After shipping this release I decided to make it much harder to make this mistake in the future, so I released Datasette 1.0a10 which now automatically wraps calls to database.execute_write_fn() in a transaction even if you forget to do so yourself.

Blog entries

My first full blog post of the year to end up on Hacker News, where it sparked a lively conversation with 489 comments!

TILs

Yet another experiment with audit tables in SQLite. This one uses a terrifying nested sequenc of json_patch() calls to assemble a JSON document describing the change made to the table.

Val Town is a very neat attempt at solving another of my favourite problems: how to execute user-provided code safely in a sandbox. It turns out to be the perfect mechanism for running simple scheduled functions such as code that reads data and writes it to Datasette Cloud using the write API.

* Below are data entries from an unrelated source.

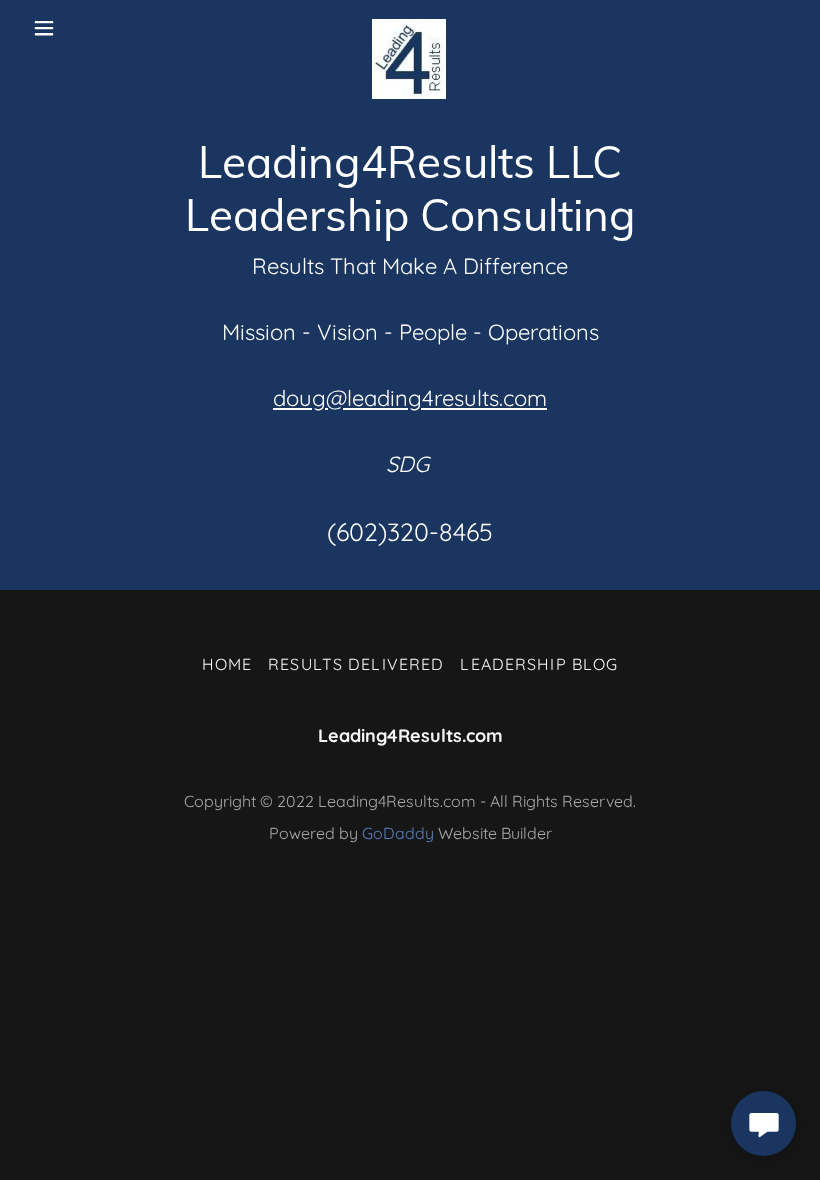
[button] (61, 28)
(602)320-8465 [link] (410, 531)
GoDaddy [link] (398, 833)
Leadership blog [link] (539, 664)
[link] (410, 28)
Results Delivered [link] (356, 664)
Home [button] (227, 664)
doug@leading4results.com (410, 398)
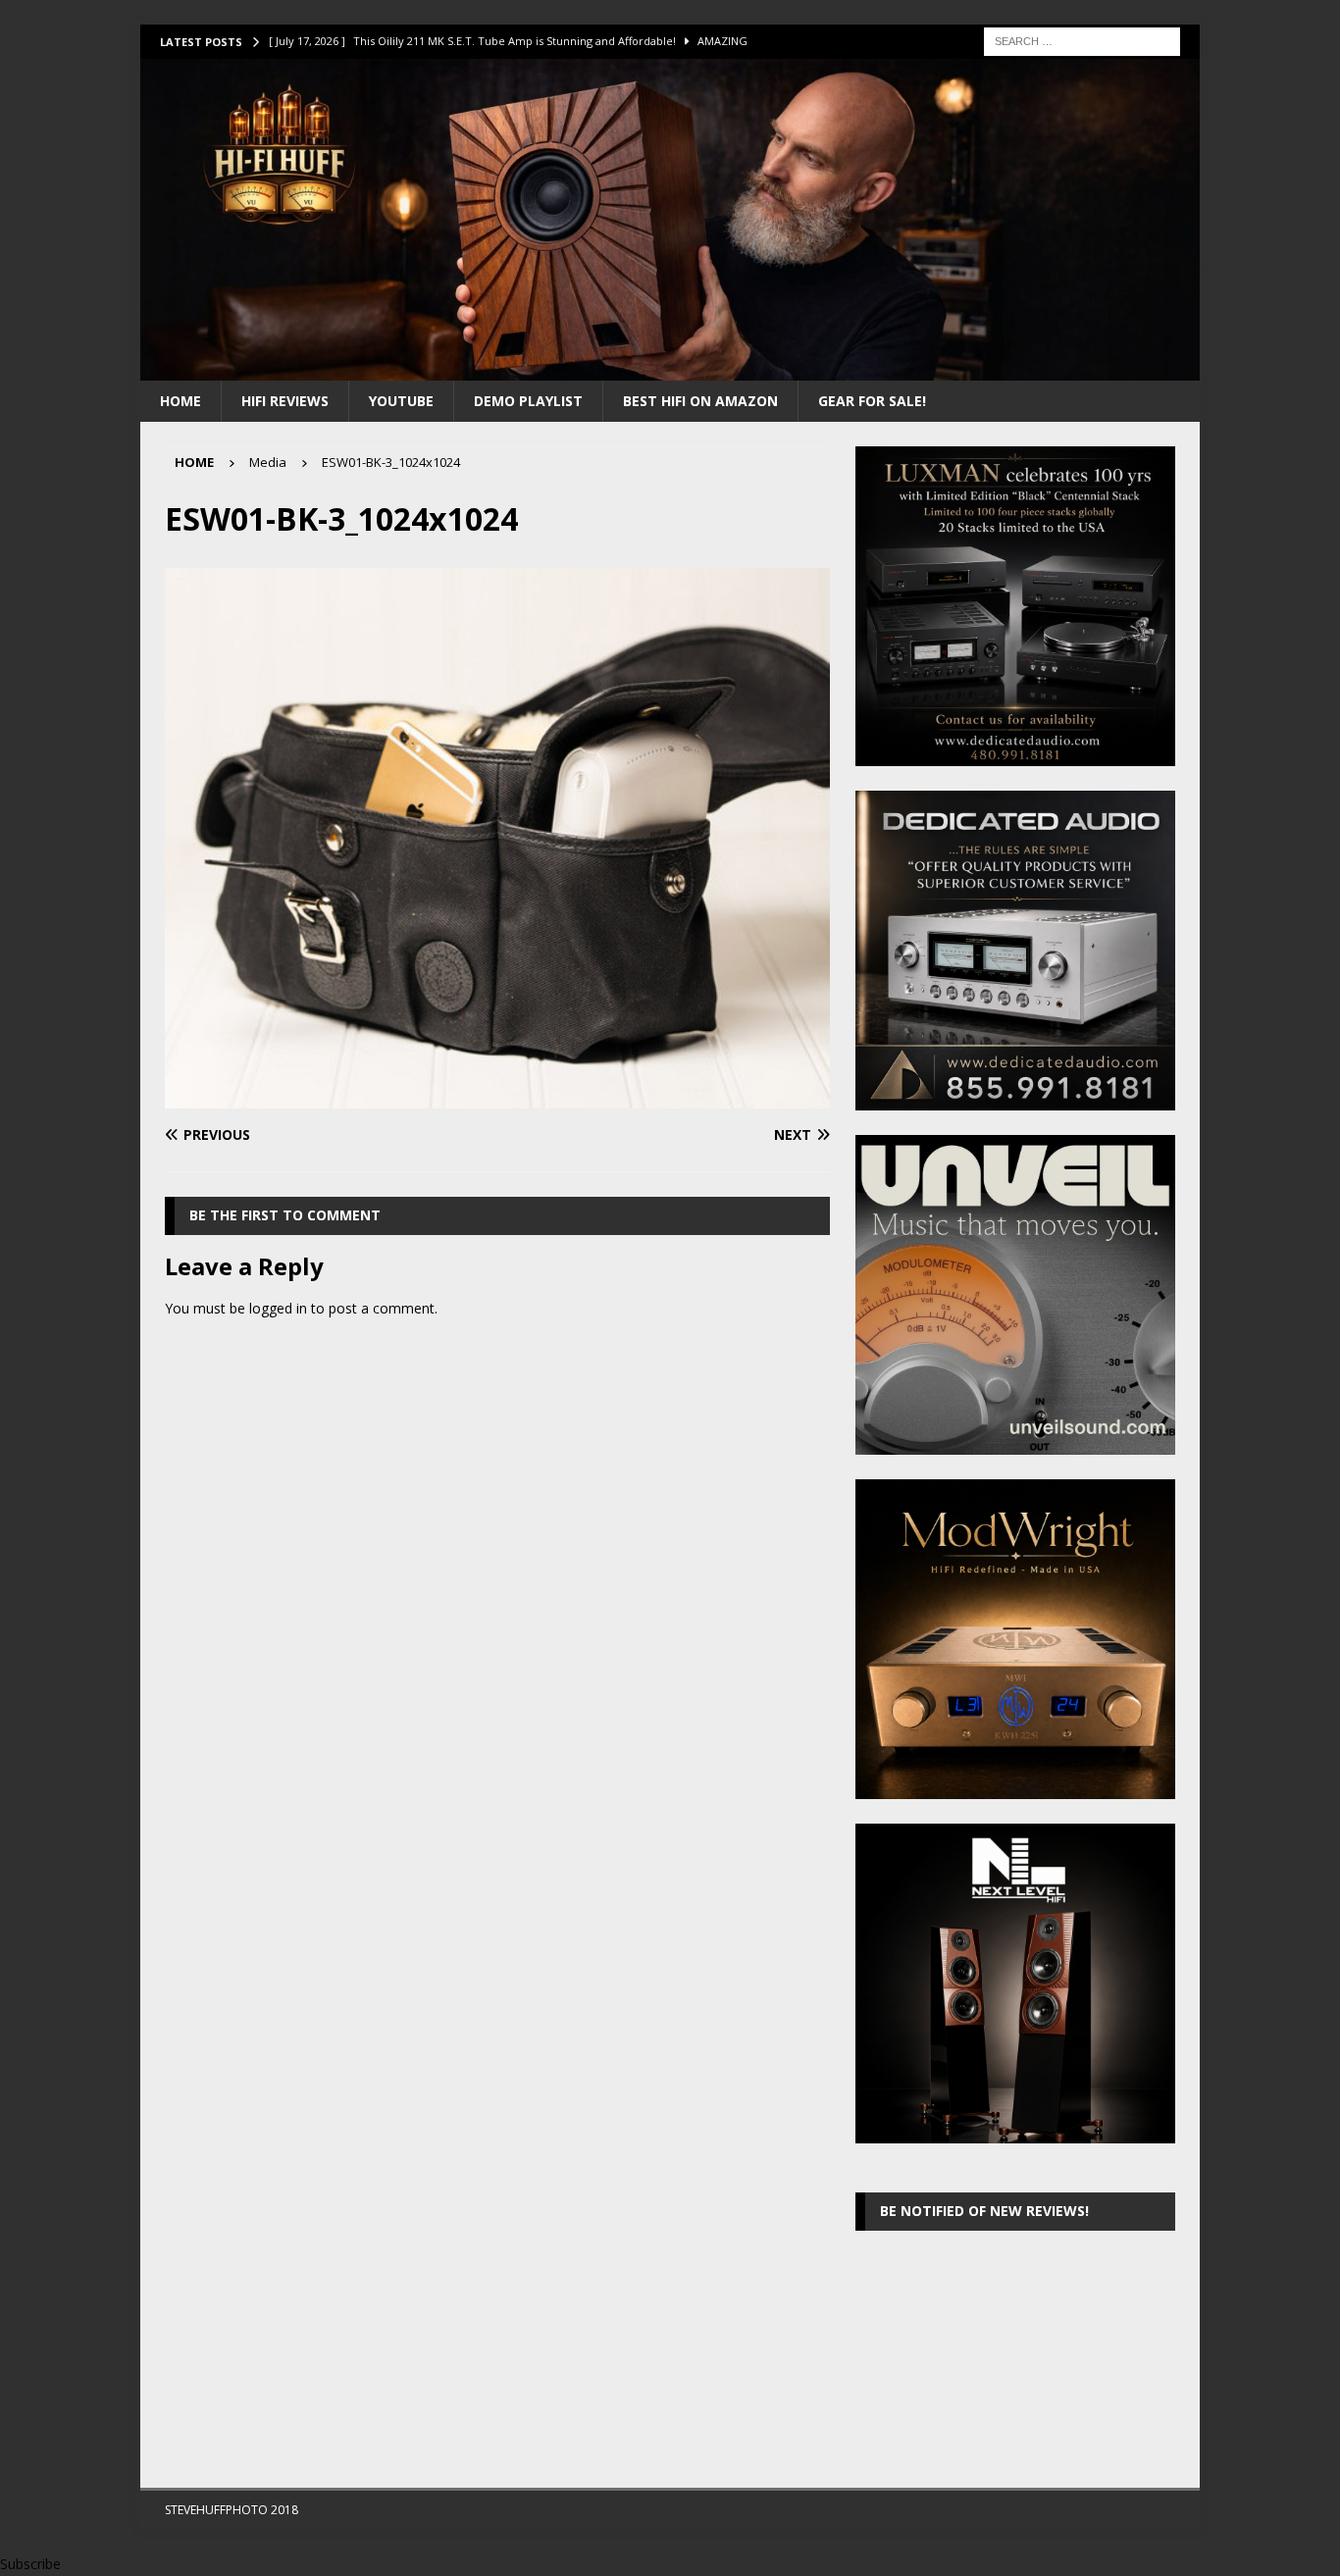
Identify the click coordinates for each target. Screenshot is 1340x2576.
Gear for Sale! (872, 400)
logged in (278, 1308)
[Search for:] (1082, 39)
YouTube (401, 400)
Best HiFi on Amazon (700, 400)
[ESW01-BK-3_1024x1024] (497, 1097)
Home (180, 400)
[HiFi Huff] (670, 368)
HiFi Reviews (285, 400)
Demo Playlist (528, 400)
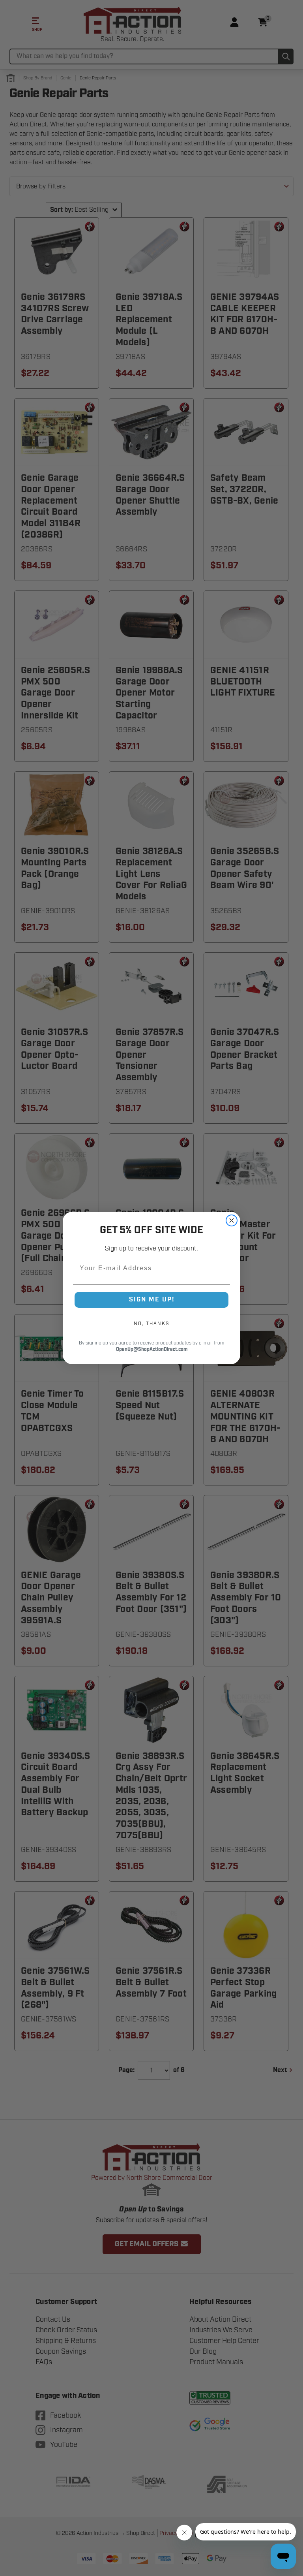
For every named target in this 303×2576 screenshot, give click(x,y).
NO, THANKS (151, 1323)
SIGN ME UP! (151, 1300)
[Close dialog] (231, 1220)
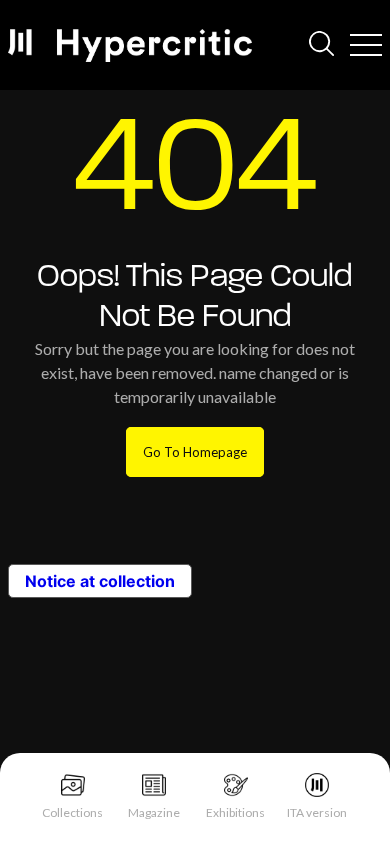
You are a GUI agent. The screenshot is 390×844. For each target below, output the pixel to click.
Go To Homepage (195, 452)
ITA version (317, 812)
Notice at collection (100, 581)
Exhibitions (235, 812)
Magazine (154, 812)
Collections (72, 812)
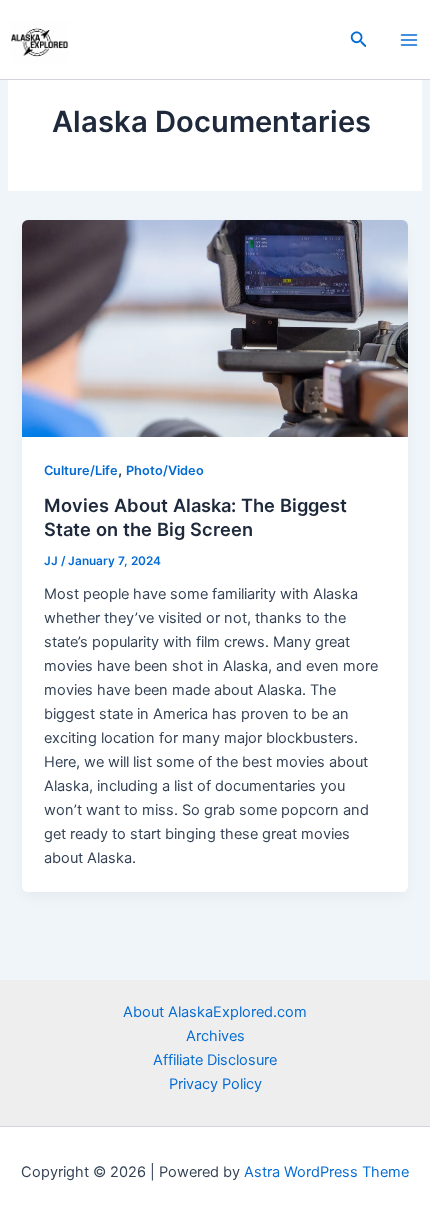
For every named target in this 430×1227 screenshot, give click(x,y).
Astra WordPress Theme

FIPS is the Federal Information Processing Standard, and systems that obey it refuse to run Datasette due to its use of MD5 hash functions. I figured out how to get that to work anyway, since Datasette’s MD5 usage is purely cosmetic, not cryptographic.

This actually showed up on Hacker News without me noticing until a few days later, where many people told me that I should rewire my existing Ethernet cables rather than resorting to more exotic solutions.

I guess this is another super lightweight form of RAG: you can use the rg context options (include X lines before/after each match) to assemble just enough context to get useful answers to questions about code.